-- YOUR GOAL --
Copy the records word for word, from the very first line through the line that contains "Action: point(325,322)".

-- DATASET ENTRIES --
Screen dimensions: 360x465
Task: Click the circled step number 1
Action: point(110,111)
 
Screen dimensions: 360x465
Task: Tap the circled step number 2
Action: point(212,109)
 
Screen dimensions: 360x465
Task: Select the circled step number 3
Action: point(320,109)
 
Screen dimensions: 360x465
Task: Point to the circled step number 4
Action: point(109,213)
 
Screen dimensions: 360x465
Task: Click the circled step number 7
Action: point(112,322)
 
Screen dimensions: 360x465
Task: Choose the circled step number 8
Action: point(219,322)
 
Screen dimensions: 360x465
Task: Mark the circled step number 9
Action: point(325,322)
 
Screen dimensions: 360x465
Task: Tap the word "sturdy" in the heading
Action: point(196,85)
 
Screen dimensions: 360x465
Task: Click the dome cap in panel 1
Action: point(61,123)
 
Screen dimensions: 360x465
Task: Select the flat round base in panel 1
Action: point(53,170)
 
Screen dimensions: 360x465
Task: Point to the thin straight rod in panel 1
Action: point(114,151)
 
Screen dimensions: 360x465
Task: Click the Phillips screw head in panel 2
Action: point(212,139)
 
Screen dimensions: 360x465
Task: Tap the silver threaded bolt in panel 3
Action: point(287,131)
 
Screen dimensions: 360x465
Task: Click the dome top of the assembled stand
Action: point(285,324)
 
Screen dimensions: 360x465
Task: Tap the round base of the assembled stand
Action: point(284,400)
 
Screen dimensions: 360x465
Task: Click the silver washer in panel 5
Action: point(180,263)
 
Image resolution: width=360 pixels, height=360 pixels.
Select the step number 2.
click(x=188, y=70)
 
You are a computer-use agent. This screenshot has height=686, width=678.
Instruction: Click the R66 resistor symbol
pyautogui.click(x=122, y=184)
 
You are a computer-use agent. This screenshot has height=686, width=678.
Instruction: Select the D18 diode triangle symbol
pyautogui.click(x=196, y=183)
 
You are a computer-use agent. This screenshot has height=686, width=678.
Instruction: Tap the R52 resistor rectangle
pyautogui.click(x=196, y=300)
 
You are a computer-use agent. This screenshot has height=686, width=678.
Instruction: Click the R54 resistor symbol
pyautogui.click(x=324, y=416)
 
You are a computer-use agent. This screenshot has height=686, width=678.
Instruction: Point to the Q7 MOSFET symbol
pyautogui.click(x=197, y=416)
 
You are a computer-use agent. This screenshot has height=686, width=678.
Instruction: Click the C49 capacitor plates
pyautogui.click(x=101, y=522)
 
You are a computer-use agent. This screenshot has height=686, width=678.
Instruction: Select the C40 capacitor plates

-- EXERCISE OUTPUT --
Screen dimensions: 360x465
Task: Click the circled step number 1
Action: point(110,111)
 
Screen dimensions: 360x465
Task: Tap the circled step number 2
Action: point(212,109)
 
Screen dimensions: 360x465
Task: Select the circled step number 3
Action: point(320,109)
 
Screen dimensions: 360x465
Task: Point to the circled step number 4
Action: point(109,213)
 
Screen dimensions: 360x465
Task: Click the circled step number 7
Action: point(112,322)
 
Screen dimensions: 360x465
Task: Choose the circled step number 8
Action: point(219,322)
 
Screen dimensions: 360x465
Task: Mark the circled step number 9
Action: point(325,322)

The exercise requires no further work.